What’s the Rub
Although his general health was fine, his knees weren’t what they once were. He had surgery to repair his one knee. After a month off, he was cleared to be back on the road. He was given certain cautions by his physical therapist, and she offered some helpful recommendations for how best to continue as a long-haul trucker.
Over the next few months, he was pleased with his progress and happy to be back on the road. He was offered the opportunity to switch to local and regional runs. He considered that but turned it down. He preferred long-hauls. Although he was able to handle all aspects of his routine, he found that he was, as his therapist suggested, being a bit more cautious. As a result, he was moving a little slower.

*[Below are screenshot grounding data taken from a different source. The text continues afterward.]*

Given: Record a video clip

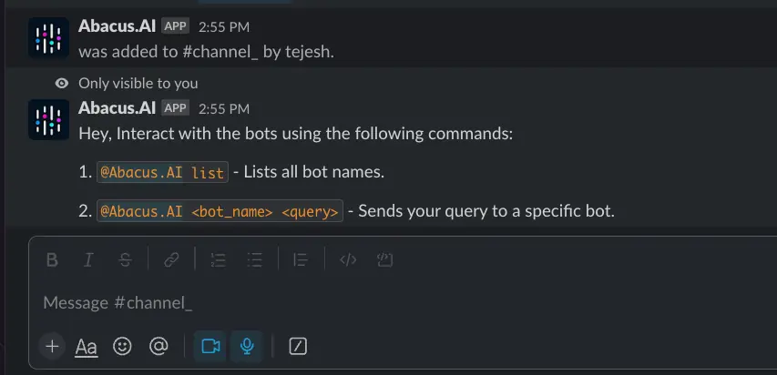Looking at the screenshot, I should (x=211, y=346).
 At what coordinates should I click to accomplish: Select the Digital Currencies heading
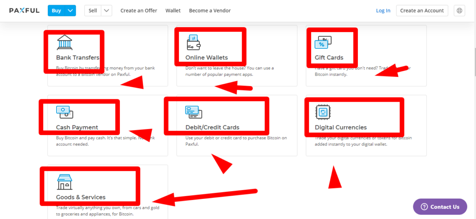click(340, 128)
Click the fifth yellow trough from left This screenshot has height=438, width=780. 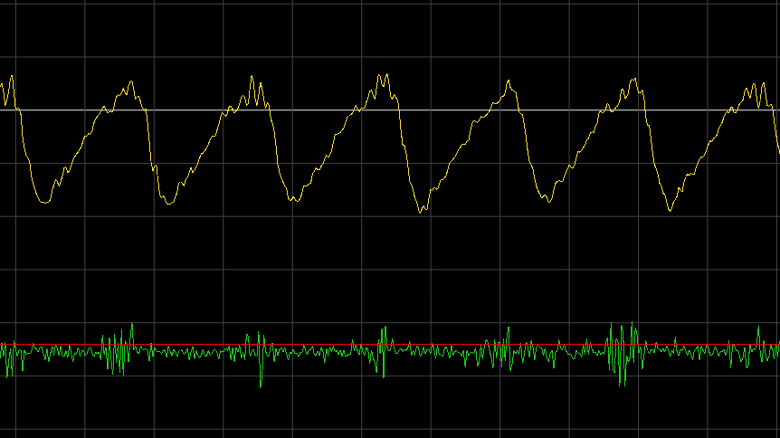point(547,201)
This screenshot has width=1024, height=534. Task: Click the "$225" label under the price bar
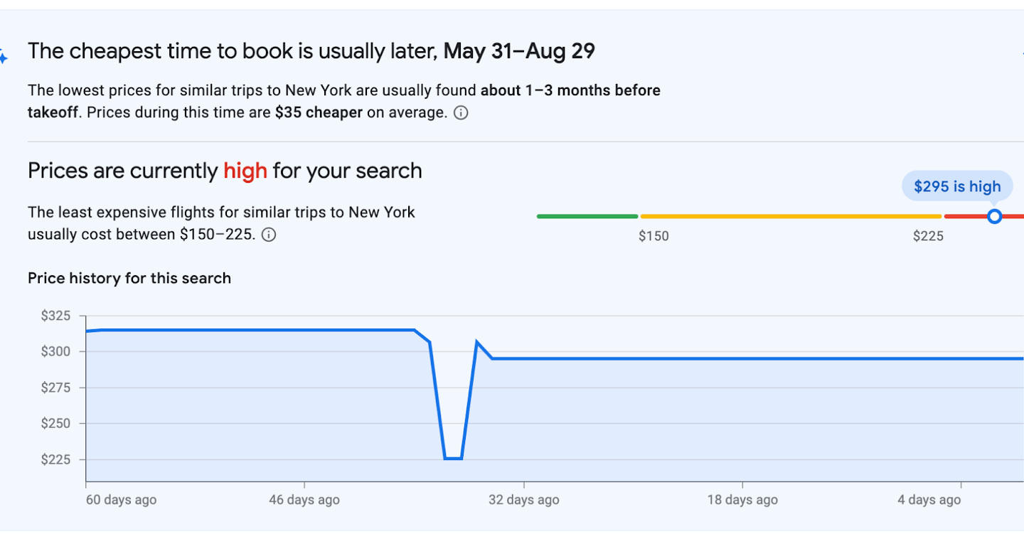click(928, 236)
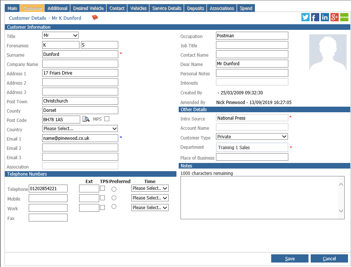
Task: Click the Save button
Action: 290,258
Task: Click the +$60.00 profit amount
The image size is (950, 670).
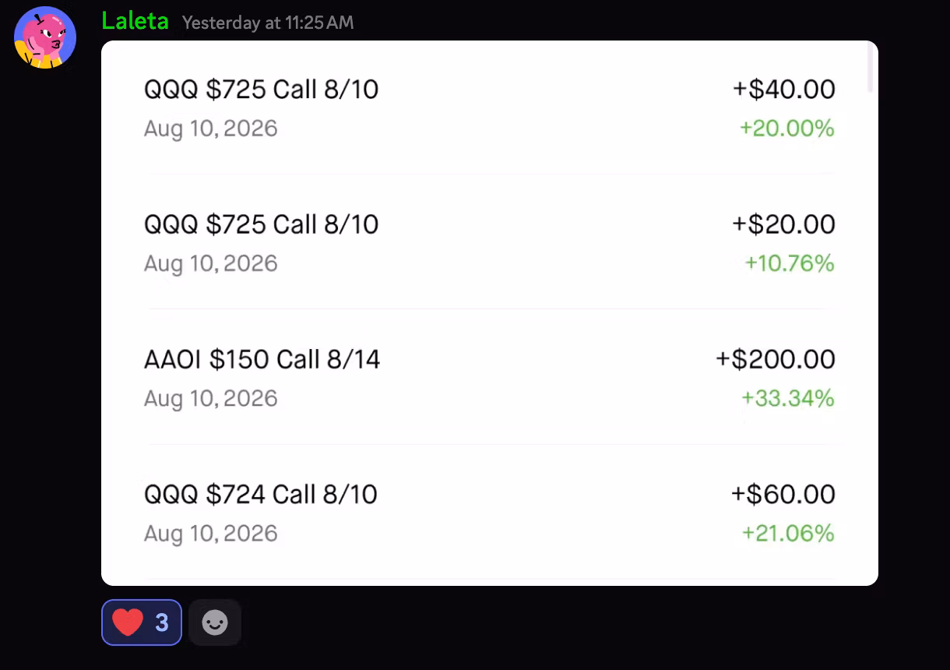Action: point(783,494)

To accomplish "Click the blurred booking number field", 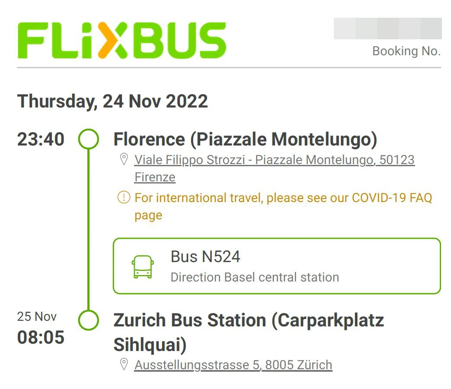I will [x=387, y=28].
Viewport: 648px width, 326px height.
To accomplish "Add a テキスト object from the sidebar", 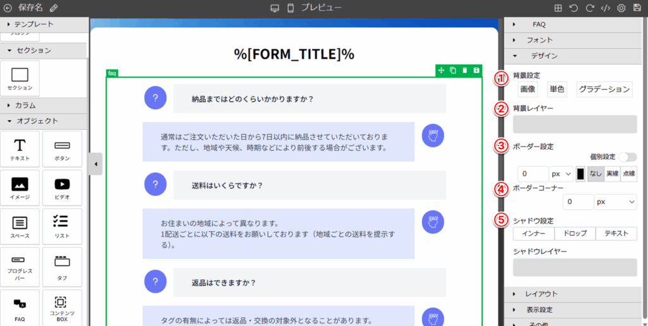I will (x=20, y=149).
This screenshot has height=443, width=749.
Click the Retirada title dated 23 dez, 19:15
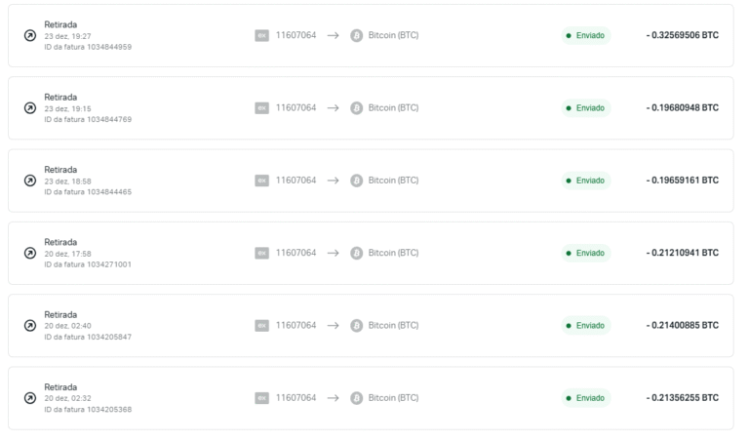[x=60, y=97]

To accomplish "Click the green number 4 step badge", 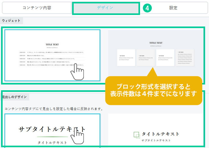I will point(147,8).
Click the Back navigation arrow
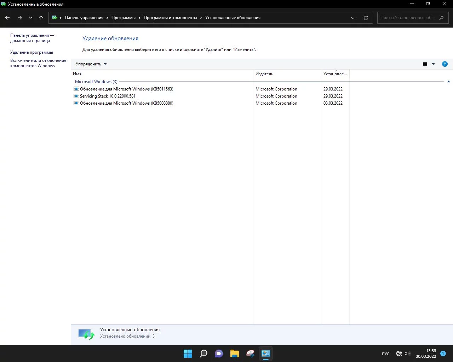Screen dimensions: 453x362 click(7, 18)
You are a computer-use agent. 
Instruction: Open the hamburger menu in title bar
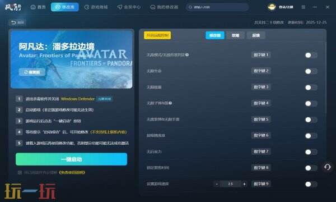point(303,7)
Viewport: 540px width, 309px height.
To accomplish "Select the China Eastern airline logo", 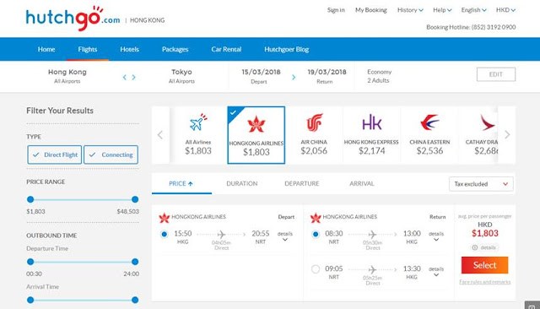I will click(x=429, y=122).
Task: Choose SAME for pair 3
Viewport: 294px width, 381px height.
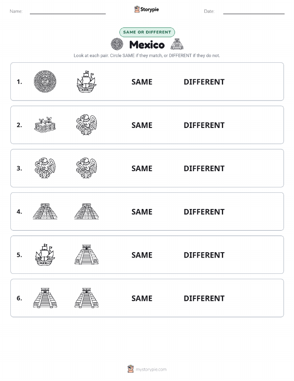Action: pos(142,168)
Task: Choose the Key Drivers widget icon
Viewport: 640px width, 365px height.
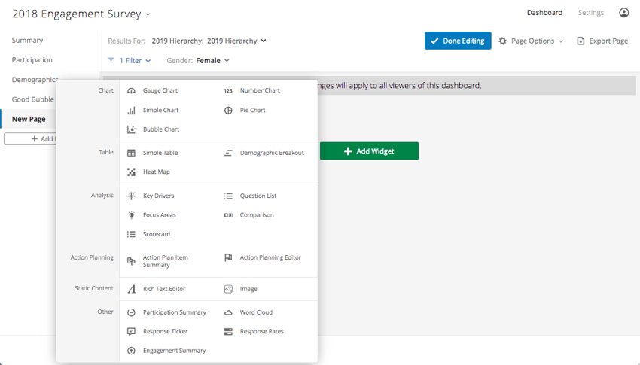Action: pyautogui.click(x=131, y=196)
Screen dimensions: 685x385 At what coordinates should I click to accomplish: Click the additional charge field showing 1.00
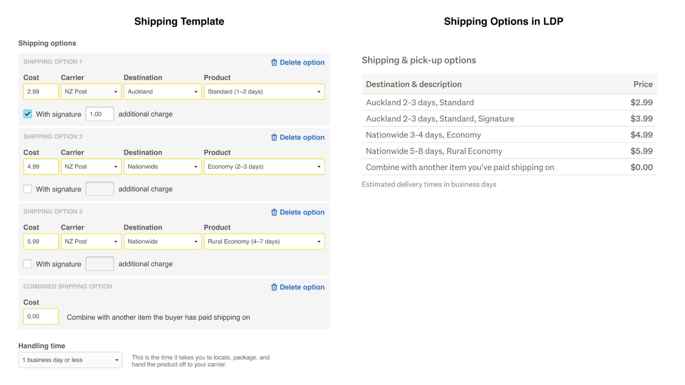(x=100, y=114)
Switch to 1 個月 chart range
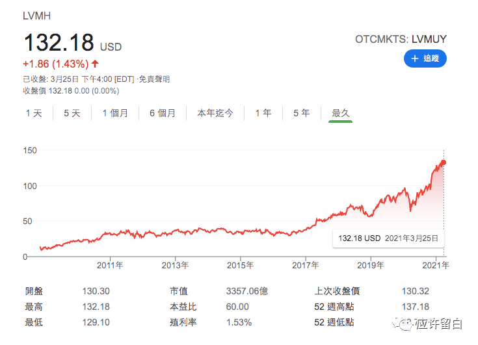Image resolution: width=478 pixels, height=345 pixels. click(x=115, y=113)
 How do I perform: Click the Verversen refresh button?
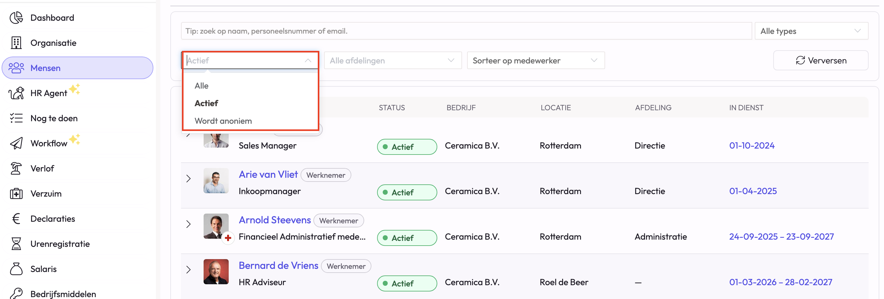click(821, 60)
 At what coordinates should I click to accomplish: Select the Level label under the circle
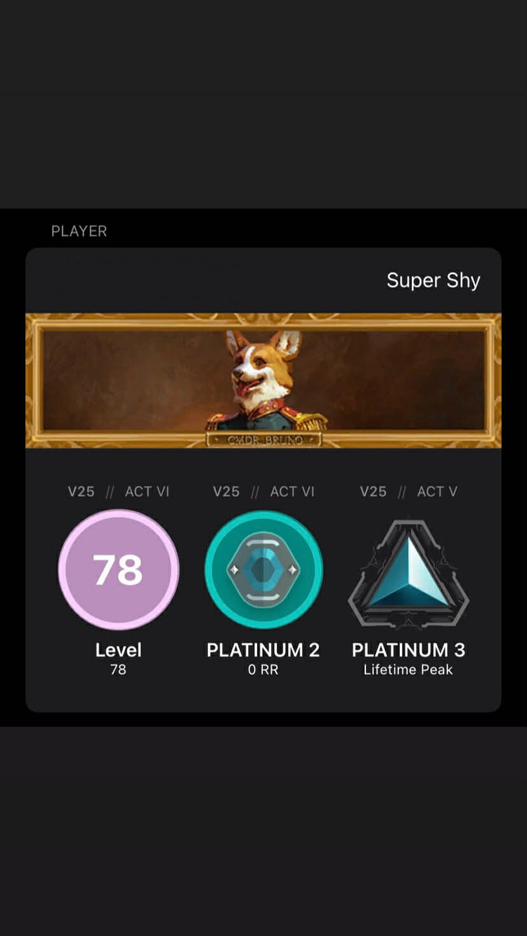(x=118, y=650)
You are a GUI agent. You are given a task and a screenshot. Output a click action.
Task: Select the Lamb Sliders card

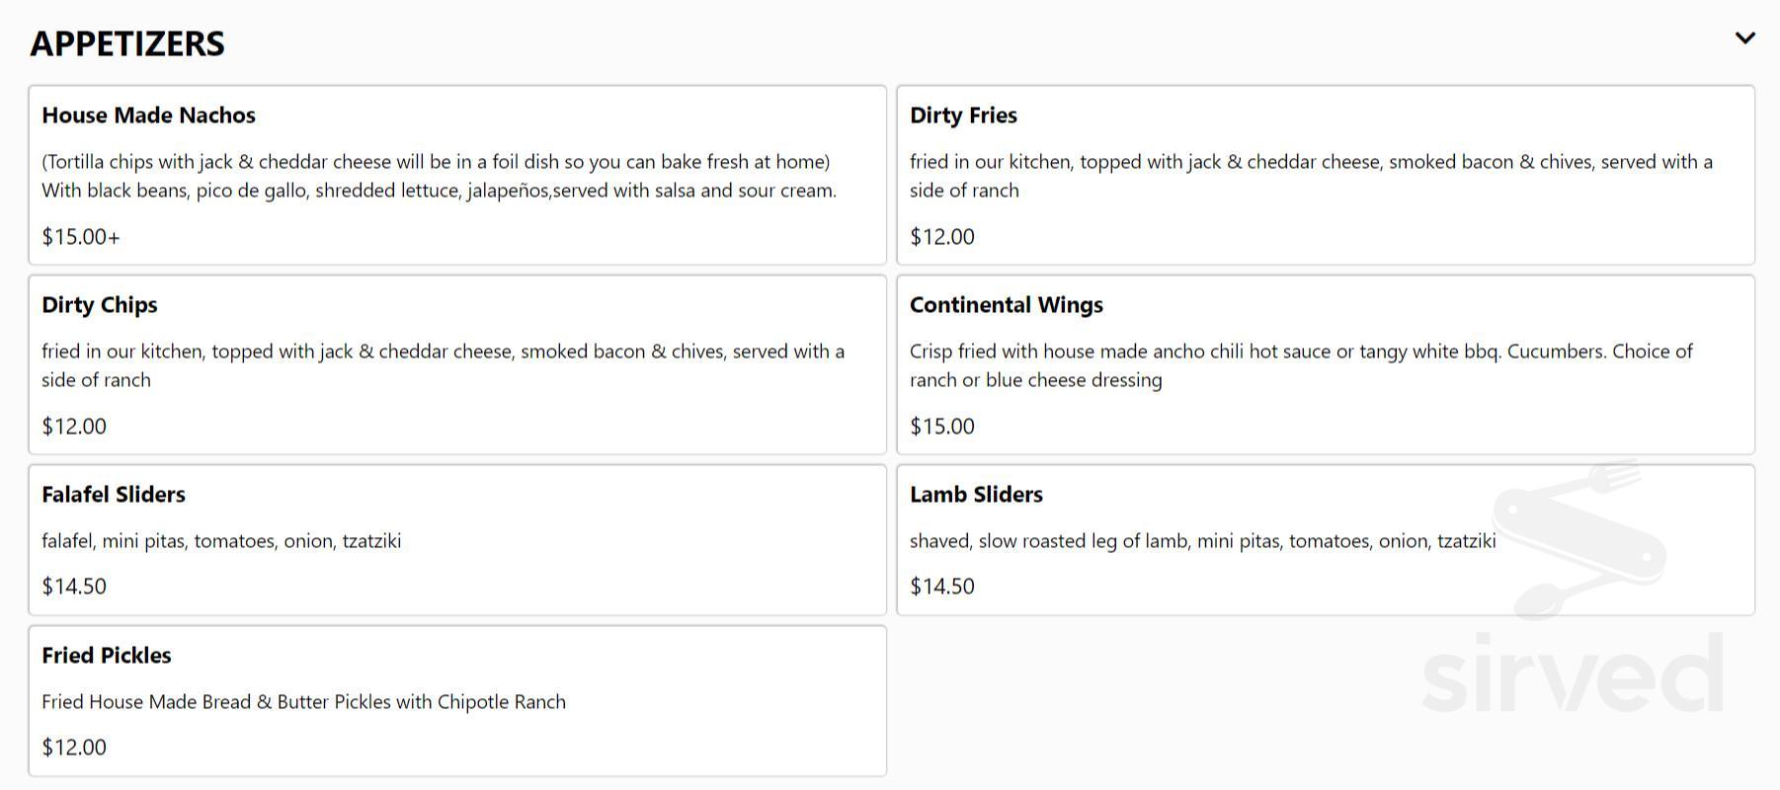[x=1324, y=540]
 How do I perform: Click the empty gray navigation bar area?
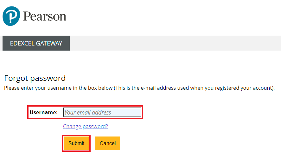tap(175, 43)
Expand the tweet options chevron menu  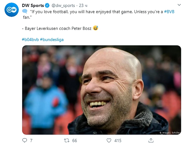tap(179, 5)
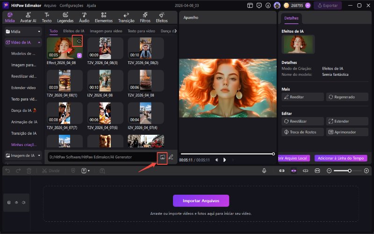This screenshot has height=234, width=374.
Task: Toggle track visibility eye icon
Action: (x=16, y=203)
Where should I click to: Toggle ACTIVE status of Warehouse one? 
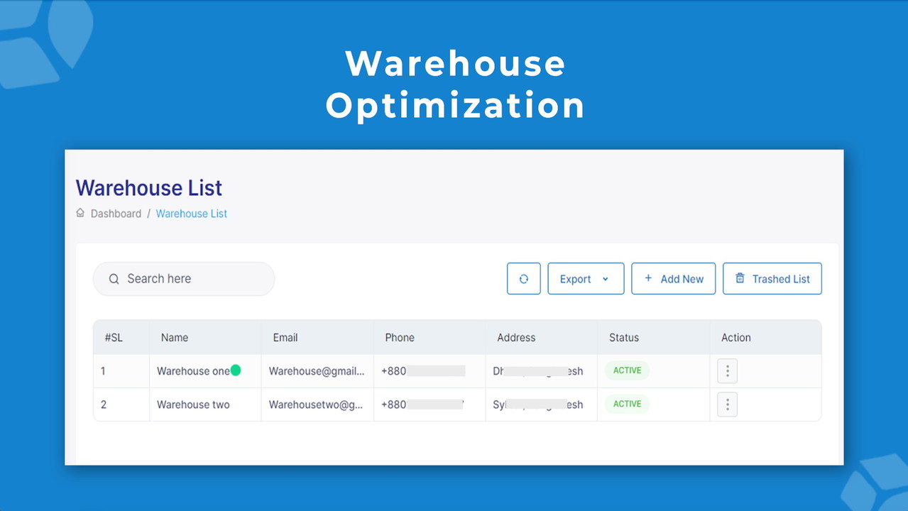(627, 370)
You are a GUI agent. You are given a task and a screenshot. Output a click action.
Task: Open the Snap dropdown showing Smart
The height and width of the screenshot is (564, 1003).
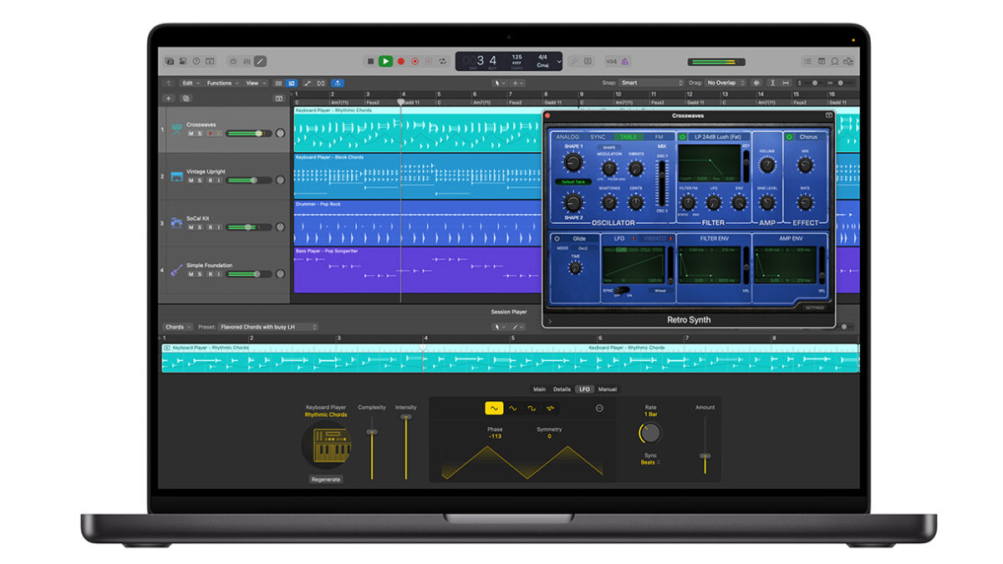coord(652,83)
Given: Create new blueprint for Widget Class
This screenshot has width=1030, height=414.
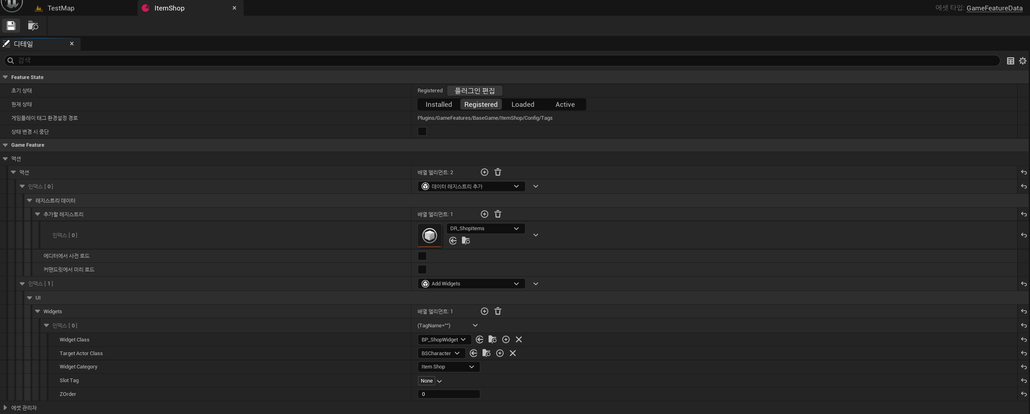Looking at the screenshot, I should click(506, 339).
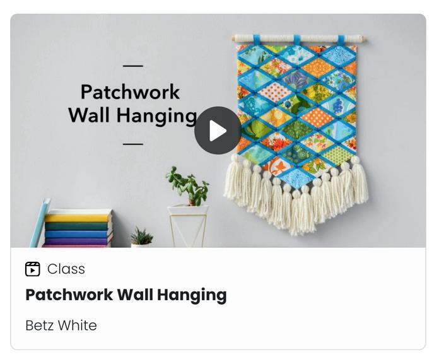Click the light blue leaning book

tap(40, 223)
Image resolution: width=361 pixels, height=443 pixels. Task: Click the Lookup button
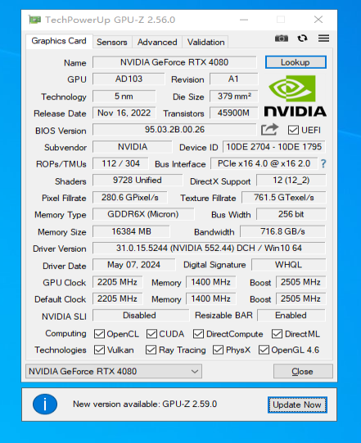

After a long-haul to the Florida, his dispatcher asked to see him. Not knowing why, he thought through his recent runs, and he could think of nothing where there should be a concern. When they met, the dispatcher quickly assured him that there wasn’t a problem. She had an offer she wanted him to consider.
The dispatcher offered him a team-driving opportunity. In such a scenario, he would be teamed with another driver. They would drive long-hauls together. Each driver would be able to drive up to 11 hours, then require a 10-hour period off. He decided to give it a try, thinking that it may well extend his career as a long-hauler.
The much younger man he was paired with was in the older man’s words, “a ball of fire.” He had the energy of ten men and could talk the leg off a horse. He was kind, ambitious, and did everything he could do to be the best possible team player. Without ever making an issue, he went out of his way to be ever-mindful of the older driver’s recent knee surgery.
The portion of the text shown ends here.